*Task statement*. Can you recast the records, starting at the line that contains "Tap the leftmost" and ending at the line that contains "Click the middle", as a Markdown table with the columns Row and Record line, one numbered row per line with blank lines left out?

*Data extract*.
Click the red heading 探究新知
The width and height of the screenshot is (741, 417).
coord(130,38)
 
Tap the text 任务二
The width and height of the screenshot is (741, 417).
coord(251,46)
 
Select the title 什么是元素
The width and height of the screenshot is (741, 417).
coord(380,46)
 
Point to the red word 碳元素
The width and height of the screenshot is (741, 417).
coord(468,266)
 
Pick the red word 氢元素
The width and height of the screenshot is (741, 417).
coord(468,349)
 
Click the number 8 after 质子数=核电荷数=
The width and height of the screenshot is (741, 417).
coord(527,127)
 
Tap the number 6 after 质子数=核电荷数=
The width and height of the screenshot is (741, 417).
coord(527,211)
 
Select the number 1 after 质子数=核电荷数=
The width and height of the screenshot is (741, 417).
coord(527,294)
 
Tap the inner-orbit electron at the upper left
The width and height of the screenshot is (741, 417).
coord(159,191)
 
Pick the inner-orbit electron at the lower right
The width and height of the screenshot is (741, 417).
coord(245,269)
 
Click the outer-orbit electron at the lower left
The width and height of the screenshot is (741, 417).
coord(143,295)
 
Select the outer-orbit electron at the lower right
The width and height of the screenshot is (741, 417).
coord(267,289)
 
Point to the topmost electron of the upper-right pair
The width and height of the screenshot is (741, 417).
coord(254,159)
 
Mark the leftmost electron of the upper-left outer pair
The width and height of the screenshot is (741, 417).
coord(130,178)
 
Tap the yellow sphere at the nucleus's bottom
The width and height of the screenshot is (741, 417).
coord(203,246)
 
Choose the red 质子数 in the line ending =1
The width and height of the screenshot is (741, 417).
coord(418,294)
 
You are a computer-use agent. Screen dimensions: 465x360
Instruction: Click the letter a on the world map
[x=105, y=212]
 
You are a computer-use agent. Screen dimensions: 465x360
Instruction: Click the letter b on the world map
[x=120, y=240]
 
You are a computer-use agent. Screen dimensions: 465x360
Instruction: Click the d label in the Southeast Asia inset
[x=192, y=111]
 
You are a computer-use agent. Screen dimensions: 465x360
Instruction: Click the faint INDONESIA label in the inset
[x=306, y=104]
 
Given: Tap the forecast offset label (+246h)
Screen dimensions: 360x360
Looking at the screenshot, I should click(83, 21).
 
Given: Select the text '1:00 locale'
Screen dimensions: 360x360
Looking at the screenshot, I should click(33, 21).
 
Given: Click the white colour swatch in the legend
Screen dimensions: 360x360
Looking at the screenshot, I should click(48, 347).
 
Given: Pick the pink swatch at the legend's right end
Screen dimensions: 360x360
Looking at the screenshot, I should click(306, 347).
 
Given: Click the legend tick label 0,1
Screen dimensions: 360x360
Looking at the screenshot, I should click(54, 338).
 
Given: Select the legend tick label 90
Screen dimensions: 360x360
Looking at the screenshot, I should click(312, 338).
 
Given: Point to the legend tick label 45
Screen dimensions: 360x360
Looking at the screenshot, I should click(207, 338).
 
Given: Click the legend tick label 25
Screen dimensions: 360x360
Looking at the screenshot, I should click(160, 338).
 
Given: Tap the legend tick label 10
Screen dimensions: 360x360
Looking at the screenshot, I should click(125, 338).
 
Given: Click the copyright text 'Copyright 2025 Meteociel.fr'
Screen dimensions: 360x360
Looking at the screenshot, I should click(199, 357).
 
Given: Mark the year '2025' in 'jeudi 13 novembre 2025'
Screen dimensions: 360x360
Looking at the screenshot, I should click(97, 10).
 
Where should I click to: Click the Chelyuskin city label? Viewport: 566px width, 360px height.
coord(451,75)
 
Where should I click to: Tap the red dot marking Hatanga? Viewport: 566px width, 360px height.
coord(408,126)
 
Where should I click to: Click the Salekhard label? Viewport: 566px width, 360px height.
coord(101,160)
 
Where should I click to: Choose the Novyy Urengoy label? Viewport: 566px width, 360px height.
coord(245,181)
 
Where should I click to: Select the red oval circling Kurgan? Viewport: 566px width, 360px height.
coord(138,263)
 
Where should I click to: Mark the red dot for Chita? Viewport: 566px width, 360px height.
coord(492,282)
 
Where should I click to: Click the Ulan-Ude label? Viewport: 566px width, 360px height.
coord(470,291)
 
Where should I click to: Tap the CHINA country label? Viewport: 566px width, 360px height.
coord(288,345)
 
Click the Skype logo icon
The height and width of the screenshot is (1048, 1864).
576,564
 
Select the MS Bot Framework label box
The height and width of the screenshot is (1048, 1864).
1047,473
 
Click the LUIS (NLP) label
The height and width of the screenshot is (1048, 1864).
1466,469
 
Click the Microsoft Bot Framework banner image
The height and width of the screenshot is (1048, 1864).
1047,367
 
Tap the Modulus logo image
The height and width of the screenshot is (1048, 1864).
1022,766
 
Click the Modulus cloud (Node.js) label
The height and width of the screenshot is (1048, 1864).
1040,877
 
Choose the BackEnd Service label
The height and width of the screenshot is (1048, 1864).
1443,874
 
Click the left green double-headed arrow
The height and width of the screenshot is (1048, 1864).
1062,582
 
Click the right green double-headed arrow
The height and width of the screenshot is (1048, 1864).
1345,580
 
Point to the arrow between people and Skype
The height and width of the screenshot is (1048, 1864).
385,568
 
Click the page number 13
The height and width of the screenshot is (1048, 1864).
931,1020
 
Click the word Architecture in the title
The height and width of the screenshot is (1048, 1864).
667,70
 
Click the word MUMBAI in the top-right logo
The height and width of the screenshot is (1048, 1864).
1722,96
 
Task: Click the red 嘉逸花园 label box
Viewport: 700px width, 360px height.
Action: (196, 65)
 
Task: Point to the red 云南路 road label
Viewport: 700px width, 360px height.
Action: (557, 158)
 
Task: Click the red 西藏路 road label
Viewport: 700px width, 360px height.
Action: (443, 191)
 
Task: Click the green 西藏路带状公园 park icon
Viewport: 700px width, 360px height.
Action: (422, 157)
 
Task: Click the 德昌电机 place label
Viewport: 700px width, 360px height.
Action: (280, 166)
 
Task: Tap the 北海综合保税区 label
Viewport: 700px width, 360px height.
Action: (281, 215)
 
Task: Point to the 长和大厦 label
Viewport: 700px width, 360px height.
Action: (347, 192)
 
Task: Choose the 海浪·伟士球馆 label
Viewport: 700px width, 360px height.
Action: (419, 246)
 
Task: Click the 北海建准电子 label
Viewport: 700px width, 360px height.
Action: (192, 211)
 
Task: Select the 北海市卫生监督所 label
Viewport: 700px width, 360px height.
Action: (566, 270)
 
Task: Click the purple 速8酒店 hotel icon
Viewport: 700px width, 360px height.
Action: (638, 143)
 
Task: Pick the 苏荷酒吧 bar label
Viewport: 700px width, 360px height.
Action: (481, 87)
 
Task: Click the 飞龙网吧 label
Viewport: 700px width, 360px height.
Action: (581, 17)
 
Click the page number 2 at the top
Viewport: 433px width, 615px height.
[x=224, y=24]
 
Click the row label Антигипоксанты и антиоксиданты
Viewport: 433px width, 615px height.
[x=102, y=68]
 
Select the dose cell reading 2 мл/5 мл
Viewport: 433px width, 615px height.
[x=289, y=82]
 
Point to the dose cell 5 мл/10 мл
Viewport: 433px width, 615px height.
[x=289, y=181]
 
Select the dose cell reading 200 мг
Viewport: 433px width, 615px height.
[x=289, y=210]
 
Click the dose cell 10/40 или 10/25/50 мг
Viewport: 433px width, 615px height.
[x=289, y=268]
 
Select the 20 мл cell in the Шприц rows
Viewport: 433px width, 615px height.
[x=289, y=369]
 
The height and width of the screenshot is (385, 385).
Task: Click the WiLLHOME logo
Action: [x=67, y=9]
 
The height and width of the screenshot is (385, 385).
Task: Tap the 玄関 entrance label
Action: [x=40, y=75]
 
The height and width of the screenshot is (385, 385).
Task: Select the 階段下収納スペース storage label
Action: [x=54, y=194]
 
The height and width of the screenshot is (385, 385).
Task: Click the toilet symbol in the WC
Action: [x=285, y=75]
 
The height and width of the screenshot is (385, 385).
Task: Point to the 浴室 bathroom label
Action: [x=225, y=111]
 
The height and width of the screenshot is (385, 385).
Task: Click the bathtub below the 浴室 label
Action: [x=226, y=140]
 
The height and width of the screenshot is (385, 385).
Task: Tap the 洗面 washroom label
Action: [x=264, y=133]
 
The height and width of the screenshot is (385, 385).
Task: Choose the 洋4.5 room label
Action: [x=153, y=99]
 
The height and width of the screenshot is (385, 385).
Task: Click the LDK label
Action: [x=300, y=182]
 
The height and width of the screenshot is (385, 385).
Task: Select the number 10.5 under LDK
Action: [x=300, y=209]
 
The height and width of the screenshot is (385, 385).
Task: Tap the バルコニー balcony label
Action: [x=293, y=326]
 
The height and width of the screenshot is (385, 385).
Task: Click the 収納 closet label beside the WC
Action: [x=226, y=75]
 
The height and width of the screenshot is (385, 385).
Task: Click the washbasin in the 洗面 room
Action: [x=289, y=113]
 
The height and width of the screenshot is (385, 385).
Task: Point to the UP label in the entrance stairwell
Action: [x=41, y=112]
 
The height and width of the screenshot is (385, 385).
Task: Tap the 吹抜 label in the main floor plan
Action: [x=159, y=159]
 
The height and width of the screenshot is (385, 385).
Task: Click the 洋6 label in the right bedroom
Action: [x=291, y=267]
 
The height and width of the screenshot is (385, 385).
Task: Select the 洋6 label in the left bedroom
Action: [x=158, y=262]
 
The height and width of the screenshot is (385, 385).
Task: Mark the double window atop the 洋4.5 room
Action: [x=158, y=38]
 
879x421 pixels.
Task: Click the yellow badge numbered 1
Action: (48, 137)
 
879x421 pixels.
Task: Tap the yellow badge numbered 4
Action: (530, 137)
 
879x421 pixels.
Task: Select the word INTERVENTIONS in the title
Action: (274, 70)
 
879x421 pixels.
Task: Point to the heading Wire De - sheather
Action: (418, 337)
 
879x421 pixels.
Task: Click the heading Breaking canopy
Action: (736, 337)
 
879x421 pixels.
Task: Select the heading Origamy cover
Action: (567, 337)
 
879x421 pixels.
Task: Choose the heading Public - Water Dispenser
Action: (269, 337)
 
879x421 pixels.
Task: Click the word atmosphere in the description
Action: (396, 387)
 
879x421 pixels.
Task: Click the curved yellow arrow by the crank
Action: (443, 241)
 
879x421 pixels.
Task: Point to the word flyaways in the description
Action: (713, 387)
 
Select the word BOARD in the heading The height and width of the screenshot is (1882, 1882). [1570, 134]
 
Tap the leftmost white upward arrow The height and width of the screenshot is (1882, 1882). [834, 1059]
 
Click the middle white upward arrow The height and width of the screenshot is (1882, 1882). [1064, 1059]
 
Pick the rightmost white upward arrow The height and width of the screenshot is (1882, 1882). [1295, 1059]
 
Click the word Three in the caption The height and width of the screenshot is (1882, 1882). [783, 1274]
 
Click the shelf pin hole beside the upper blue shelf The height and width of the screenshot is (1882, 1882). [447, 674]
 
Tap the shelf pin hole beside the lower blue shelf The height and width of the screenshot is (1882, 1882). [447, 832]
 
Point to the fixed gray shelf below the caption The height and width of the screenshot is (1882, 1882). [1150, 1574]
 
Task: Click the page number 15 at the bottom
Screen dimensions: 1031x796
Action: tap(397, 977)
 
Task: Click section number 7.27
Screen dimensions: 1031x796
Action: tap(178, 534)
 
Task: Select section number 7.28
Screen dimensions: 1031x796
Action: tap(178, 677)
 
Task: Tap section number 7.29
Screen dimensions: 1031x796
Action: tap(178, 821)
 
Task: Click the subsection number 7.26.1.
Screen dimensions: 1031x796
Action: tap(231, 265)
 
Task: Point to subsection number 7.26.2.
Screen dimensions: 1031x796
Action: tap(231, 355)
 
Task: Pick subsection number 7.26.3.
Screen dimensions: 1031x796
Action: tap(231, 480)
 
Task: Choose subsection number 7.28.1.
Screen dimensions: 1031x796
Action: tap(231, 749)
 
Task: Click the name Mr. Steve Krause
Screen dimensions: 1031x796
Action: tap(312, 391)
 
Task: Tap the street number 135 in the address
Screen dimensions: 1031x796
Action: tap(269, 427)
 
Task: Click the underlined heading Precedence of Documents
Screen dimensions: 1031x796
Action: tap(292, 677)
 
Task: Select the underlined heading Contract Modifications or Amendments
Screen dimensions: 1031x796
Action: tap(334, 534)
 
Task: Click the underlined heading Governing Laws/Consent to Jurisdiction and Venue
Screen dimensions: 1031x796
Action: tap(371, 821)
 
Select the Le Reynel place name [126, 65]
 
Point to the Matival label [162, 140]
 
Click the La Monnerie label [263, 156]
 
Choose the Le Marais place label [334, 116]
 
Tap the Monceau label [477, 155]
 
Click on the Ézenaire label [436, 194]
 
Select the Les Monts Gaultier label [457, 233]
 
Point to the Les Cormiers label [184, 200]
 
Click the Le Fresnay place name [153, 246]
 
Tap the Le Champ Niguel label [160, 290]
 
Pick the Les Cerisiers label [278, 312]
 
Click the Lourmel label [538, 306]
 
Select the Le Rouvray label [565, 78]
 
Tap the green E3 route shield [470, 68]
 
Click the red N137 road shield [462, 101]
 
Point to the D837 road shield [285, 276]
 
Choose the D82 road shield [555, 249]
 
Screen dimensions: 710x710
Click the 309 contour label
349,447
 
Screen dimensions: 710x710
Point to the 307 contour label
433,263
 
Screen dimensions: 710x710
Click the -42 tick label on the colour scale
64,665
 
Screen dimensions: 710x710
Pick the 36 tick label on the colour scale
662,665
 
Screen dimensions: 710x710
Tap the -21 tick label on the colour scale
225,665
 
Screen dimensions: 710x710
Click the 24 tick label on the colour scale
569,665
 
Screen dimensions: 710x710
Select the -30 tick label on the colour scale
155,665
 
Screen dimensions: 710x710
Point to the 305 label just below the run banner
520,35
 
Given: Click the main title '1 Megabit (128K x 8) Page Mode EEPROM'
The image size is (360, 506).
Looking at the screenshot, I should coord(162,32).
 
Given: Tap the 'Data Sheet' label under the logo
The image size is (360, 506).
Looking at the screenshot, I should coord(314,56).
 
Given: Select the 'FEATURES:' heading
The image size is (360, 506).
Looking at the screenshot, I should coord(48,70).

*Solution to the problem*.
| Row | Record line |
|---|---|
| 1 | Tap the leftmost white upward arrow The height and width of the screenshot is (1882, 1882). [834, 1059] |
| 2 | Click the middle white upward arrow The height and width of the screenshot is (1882, 1882). [1064, 1059] |